## PROVIDED TEXT
---*---

# 6x12 Enclosed trailer to camper conversion



## bamaboy (Sep 26, 2014)

Here is mine. Some folks was asking about it so I have posted some pics and a little info on it.

Here are some pics, I have recently started it to allow more comfort. It is a 6x12 enclosed trailer. The wooden frame is for my air mattress to sit down in with storage underneath it. The frame is 40 inches wide by 79 inches long. it allows my air mattress to sit down in the frame and have a place to put my wallet, phone, keys, etc...in the little area above the mattress near my head. The little closet looking thing is my portable closet, bought it at Wal-Mart for around $25 or so. I hang all my camo clothes in it. I secured it to the wall of the trailer with 1/2 inch conduit clamps. I have more shelving to put in and my two climbing stands hang on the opposite wall of the closet. This is a poor mans camper but it sleeps fine and does not leak. I will add more pics as the progress is made.


----------



## bamaboy (Sep 26, 2014)

More pics of it


----------



## bamaboy (Sep 26, 2014)

and some more....


----------



## T-N-T (Sep 27, 2014)

Bama, I have waiting on pics of this.  Poor man or rich man, you can haul gear most campers cannot.  And that is priceless.


----------



## bamaboy (Sep 27, 2014)

TopherAndTick said:


> Bama, I have waiting on pics of this.  Poor man or rich man, you can haul gear most campers cannot.  And that is priceless.

---*---

## MATERIAL SHOWN

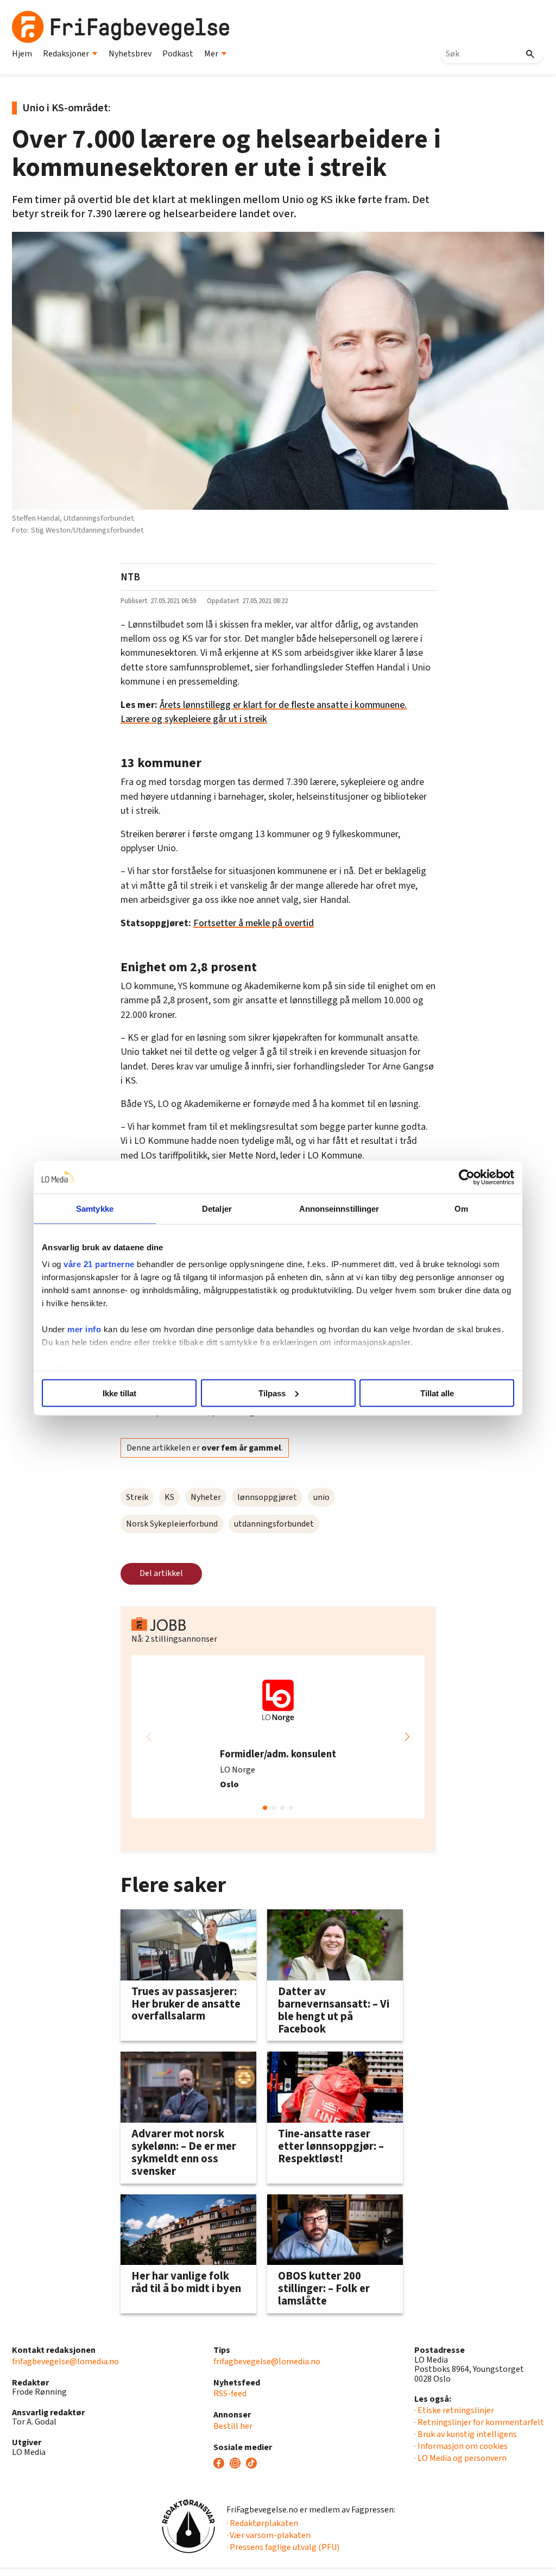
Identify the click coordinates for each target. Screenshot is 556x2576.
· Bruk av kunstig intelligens (465, 2434)
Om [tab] (461, 1208)
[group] (278, 1736)
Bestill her (232, 2426)
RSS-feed (230, 2394)
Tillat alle (437, 1392)
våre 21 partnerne (99, 1264)
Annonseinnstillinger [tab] (339, 1208)
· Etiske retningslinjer (454, 2410)
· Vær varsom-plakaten (268, 2535)
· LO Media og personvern (460, 2458)
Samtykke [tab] (94, 1208)
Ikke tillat (119, 1392)
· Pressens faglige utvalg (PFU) (282, 2547)
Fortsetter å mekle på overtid (253, 923)
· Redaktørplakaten (262, 2523)
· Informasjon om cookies (461, 2446)
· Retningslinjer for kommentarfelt (479, 2422)
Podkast (177, 54)
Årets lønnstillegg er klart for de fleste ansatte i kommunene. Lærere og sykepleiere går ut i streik (264, 712)
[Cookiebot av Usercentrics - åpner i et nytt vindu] (466, 1177)
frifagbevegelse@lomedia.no (65, 2362)
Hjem (22, 54)
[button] (407, 1737)
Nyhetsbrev (130, 54)
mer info (84, 1329)
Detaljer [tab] (217, 1208)
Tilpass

---*---

## WORK REQUIRED
Could you reproduce everything from "# 6x12 Enclosed" down to "info on it." in the trailer conversion thread above, word for word?

## RESPONSE BELOW
# 6x12 Enclosed trailer to camper conversion



## bamaboy (Sep 26, 2014)

Here is mine. Some folks was asking about it so I have posted some pics and a little info on it.